The salary of teachers in a particular school district is normally distributed with a mean of $50,000 and a standard deviation of $2,500. Due to budget limitations, it has been decided that the teachers who are in the top 2.5% of the salaries would not get a raise. What is the salary level that divides the teachers into one group that gets a raise and one that doesn't?

A. -1.96
B. 1.96
C. 45,100
D. 54,900

Answer 1

D. 54,900

Explanation:

We have been given that the salary of teachers in a particular school district is normally distributed with a mean of $50,000 and a standard deviation of $2,500.

To solve our given problem, we need to find the sample score using z-score formula and normal distribution table.

First of all, we will find z-score corresponding to probability
`0.975(1-0.025)` using normal distribution table.

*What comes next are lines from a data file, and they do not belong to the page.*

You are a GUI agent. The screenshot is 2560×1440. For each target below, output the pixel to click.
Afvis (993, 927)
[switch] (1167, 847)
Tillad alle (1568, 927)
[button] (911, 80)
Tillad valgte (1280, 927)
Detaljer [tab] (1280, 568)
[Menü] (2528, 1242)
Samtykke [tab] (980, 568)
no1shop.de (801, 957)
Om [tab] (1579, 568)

From normal distribution table, we get z-score corresponding is
`1.96`.

Now, we will use z-score formula to find sample score as:

`z=(x-\mu)/(\sigma)`, where,

`z` = Z-score,

`z` = Sample score,

`\mu` = Mean,

`\sigma` = Standard deviation

`1.96=(x-50,000)/(2,500)`

`1.96*2,500=(x-50,000)/(2,500)*2,500`

`4900=x-50,000`

`4900+50,000=x-50,000+50,000`

`54900=x`

Therefore, the salary of $54900 divides the teachers into one group that gets a raise and one that doesn't.